Wednesday, 17 February 2021

The utopian trap of the Enlightenment

The political heritage of the Enlightenment is utopian, for it was built upon three abstractions that were less concepts than illusions: universal morality, universal political ideology, and universal rationality. The Enlightenment promised that reason alone could erase the plurality of human histories, traditions, and faiths, and replace them with a single moral compass, a single political framework, and a single rational method valid for all people and all times.

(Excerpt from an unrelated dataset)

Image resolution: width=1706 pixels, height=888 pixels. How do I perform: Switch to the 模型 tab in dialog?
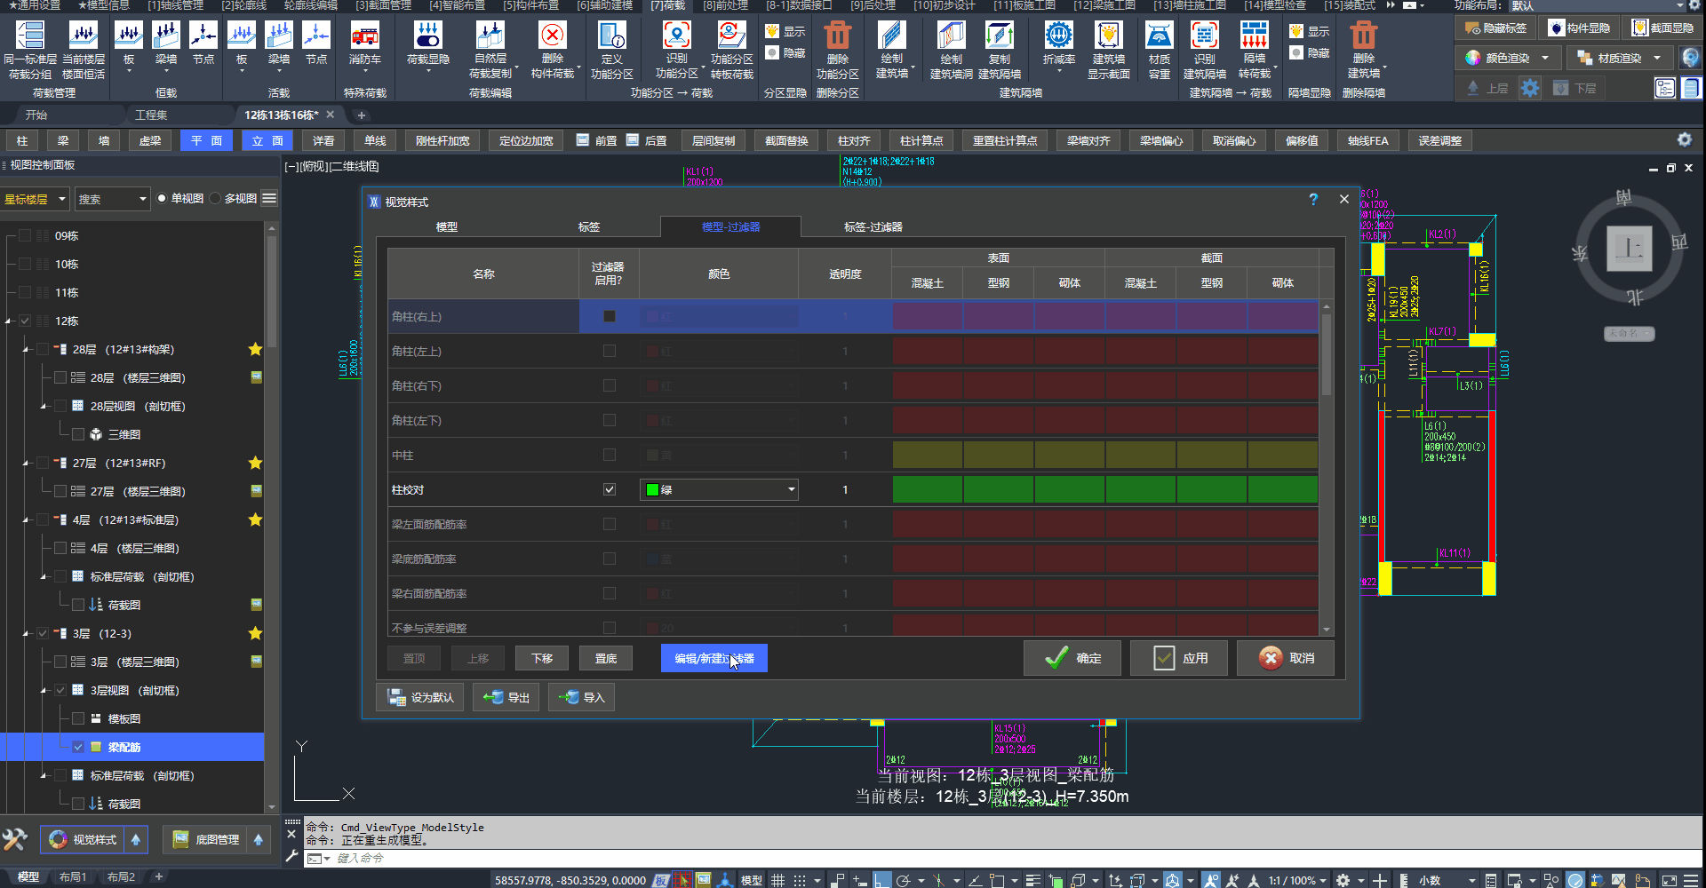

Yet universals in politics are often veils for imperial designs. A morality declared “universal” is rarely neutral; it is the morality of one civilization projected onto the world. A political ideology declared “universal” is nothing but the ideology of a particular epoch masquerading as eternal truth. A rationality declared “universal” is not the common property of humanity, but the methodological bias of one culture enthroned as the yardstick of all cultures.

The nations that resisted this utopian seduction—by preserving their traditions, institutions, and cultural pluralism—retained the resilience to adapt and progress. They treated the Enlightenment not as destiny, but as one intellectual current among many. Those that accepted the creed of universals wholesale, however, soon discovered that such abstractions could not hold the weight of real societies. The result was political convulsion, social fragmentation, and the endless cycle of revolutions seeking a perfection that never arrives.

The lesson is stark: utopias, when enthroned in politics, do not liberate mankind but exhaust it. Civilizations thrive not by imposing universals, but by cultivating particular strengths, respecting inherited wisdom, and balancing reason with history. The Enlightenment’s dream of a universal order has left a long shadow; its promise of emancipation has too often become a machinery of conformity. The future belongs not to the pursuit of abstract universals, but to the recognition of plurality as the real condition of human freedom.